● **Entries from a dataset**
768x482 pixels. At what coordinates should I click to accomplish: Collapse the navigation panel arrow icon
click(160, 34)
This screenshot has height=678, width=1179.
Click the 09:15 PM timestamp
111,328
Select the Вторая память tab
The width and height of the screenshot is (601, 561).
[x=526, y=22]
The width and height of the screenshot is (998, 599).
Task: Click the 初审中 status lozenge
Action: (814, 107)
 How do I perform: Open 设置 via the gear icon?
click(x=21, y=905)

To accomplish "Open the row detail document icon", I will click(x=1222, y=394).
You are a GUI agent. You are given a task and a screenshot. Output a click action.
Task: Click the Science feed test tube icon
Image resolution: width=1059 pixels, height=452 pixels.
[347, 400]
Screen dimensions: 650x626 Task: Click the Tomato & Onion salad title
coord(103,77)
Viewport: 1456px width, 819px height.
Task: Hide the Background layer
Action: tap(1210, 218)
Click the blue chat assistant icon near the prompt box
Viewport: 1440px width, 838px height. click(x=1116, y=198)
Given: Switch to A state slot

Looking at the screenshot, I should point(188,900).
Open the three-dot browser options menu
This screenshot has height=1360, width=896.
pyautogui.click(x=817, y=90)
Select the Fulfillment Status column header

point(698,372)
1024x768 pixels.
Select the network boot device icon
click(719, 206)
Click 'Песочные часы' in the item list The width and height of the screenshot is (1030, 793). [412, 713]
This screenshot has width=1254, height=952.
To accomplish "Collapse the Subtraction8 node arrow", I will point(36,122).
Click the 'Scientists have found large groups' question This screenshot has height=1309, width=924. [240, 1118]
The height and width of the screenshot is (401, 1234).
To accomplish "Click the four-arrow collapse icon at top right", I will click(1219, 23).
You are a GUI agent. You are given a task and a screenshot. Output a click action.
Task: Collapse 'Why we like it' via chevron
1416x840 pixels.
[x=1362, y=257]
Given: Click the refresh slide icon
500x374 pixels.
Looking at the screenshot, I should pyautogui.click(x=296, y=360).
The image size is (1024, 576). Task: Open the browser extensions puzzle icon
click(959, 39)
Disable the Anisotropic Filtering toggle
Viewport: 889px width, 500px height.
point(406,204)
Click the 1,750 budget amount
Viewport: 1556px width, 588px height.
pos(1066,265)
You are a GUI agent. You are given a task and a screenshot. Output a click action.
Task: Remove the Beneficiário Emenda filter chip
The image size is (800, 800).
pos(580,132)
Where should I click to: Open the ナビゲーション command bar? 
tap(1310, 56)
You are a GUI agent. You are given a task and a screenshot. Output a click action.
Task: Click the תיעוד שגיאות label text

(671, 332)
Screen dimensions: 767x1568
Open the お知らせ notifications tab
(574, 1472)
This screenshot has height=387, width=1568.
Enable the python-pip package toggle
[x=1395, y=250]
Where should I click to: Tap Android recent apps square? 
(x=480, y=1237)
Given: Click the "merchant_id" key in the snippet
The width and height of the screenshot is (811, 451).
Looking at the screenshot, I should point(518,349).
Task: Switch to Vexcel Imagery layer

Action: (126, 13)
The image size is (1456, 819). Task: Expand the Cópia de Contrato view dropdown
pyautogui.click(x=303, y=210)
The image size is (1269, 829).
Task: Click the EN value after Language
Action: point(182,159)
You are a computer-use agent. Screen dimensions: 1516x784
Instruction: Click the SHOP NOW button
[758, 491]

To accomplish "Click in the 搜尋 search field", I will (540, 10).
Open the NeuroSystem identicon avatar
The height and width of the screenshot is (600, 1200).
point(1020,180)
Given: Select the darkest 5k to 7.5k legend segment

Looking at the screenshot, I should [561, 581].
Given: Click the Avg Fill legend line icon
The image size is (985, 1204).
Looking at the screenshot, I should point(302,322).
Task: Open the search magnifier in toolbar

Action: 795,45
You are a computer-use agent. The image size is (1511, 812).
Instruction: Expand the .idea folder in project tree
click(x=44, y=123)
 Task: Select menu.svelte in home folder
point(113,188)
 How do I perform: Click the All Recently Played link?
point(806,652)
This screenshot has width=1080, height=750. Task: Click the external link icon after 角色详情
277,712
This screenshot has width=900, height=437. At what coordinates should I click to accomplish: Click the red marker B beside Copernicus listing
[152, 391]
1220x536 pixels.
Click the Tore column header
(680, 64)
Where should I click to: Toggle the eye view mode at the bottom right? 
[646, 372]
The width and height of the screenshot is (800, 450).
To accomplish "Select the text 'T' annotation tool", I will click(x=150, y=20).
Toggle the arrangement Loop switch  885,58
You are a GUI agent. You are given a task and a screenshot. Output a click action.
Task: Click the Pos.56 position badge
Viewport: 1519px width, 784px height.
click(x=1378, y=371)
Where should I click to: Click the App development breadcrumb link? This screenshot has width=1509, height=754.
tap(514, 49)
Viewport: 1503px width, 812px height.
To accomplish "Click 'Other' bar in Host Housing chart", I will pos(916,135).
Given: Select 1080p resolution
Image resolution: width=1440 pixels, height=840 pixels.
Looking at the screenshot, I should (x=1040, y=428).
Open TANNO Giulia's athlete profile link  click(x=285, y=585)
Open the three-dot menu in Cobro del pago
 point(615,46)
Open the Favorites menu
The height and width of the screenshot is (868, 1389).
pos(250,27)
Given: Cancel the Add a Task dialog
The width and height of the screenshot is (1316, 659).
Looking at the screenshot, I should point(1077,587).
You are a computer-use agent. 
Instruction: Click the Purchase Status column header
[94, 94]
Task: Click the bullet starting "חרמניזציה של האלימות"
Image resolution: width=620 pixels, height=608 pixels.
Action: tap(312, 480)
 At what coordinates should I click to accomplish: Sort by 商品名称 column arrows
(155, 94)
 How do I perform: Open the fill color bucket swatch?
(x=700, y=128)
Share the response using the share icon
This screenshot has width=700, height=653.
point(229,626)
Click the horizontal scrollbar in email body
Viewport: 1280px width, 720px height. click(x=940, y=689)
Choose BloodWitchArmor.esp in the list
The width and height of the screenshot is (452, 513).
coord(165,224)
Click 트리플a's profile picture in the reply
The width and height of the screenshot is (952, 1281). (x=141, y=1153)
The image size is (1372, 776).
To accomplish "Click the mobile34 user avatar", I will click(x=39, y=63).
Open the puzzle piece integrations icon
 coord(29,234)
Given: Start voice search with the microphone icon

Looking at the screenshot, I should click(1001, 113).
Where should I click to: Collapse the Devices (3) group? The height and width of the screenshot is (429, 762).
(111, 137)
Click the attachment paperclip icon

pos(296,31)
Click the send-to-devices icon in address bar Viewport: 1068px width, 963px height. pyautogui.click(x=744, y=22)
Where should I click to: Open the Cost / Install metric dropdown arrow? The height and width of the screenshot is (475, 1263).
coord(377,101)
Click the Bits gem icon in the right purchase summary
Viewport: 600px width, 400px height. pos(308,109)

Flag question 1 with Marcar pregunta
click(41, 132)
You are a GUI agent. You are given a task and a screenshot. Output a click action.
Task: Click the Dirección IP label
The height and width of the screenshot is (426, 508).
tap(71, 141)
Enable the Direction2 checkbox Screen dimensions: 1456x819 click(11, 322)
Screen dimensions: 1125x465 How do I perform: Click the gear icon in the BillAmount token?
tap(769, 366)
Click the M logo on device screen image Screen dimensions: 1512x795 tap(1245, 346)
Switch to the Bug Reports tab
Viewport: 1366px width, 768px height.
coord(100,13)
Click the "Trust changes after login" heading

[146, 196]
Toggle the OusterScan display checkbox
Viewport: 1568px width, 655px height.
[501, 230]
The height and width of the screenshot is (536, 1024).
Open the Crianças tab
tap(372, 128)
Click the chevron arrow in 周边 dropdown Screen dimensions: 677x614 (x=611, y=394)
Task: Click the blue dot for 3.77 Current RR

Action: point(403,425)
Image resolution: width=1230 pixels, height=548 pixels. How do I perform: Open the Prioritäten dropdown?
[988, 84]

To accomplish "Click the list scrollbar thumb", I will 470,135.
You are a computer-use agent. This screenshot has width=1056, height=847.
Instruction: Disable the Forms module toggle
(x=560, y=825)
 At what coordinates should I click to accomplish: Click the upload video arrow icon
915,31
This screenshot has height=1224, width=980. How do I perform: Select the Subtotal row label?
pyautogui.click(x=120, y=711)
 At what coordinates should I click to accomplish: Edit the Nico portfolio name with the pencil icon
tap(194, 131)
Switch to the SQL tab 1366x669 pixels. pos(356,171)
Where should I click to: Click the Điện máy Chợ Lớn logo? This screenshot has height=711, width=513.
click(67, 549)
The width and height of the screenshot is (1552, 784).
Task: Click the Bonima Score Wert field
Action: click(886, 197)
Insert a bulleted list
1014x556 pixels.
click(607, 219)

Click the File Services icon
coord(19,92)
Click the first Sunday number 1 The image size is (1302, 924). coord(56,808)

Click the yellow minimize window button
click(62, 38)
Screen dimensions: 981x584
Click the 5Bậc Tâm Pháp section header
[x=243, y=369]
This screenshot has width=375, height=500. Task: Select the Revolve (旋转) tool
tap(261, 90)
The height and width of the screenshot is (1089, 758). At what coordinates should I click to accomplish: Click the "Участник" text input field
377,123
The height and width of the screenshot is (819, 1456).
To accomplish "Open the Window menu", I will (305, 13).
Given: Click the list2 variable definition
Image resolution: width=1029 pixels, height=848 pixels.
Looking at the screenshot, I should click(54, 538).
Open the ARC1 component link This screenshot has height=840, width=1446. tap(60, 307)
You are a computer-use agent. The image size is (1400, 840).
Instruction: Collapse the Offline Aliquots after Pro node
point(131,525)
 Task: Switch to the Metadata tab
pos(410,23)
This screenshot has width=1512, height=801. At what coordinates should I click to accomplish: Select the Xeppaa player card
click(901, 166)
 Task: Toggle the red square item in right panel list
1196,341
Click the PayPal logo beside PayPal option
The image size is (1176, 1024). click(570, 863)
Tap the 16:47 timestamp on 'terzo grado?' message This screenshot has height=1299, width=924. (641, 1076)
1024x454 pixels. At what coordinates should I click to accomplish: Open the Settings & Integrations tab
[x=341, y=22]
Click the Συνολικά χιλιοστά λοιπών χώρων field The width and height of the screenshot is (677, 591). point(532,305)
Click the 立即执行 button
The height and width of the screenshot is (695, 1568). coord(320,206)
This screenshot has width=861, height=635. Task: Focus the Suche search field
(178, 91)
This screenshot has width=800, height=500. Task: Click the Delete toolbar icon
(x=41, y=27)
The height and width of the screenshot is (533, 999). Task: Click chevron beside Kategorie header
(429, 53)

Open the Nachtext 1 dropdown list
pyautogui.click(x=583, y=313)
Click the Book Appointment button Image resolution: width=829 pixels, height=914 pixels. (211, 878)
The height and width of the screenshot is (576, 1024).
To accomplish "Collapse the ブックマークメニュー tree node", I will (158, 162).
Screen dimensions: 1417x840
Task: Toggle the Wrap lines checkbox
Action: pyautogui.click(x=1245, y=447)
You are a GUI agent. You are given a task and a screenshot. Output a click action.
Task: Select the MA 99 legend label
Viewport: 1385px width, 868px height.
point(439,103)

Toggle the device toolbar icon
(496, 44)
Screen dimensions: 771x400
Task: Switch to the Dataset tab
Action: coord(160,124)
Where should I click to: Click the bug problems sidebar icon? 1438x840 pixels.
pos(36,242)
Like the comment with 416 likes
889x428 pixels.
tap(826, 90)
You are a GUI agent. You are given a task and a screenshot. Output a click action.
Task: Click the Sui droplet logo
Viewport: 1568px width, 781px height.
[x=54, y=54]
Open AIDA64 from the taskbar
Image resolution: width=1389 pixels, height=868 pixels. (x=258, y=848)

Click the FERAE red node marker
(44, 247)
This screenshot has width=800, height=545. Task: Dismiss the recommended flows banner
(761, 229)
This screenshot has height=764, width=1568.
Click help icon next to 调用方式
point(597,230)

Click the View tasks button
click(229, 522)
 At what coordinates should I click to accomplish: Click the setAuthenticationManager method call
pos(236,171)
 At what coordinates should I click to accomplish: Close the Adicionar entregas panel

● **Direction**
List each line of the material above that contains the string "size", matching case exactly.

● **Final answer**
The image size is (1024, 576). Task: Open the browser extensions puzzle icon
The image size is (800, 800).
The image size is (1456, 819). Task: Expand the Cópia de Contrato view dropdown
The image size is (1269, 829).
The image size is (985, 1204).
You are a computer-use agent. The image size is (1511, 812).
The image size is (1372, 776).
Click the first Sunday number 1 The image size is (1302, 924). coord(56,808)
You are a computer-use agent. The image size is (1400, 840).
The image size is (1176, 1024). click(570, 863)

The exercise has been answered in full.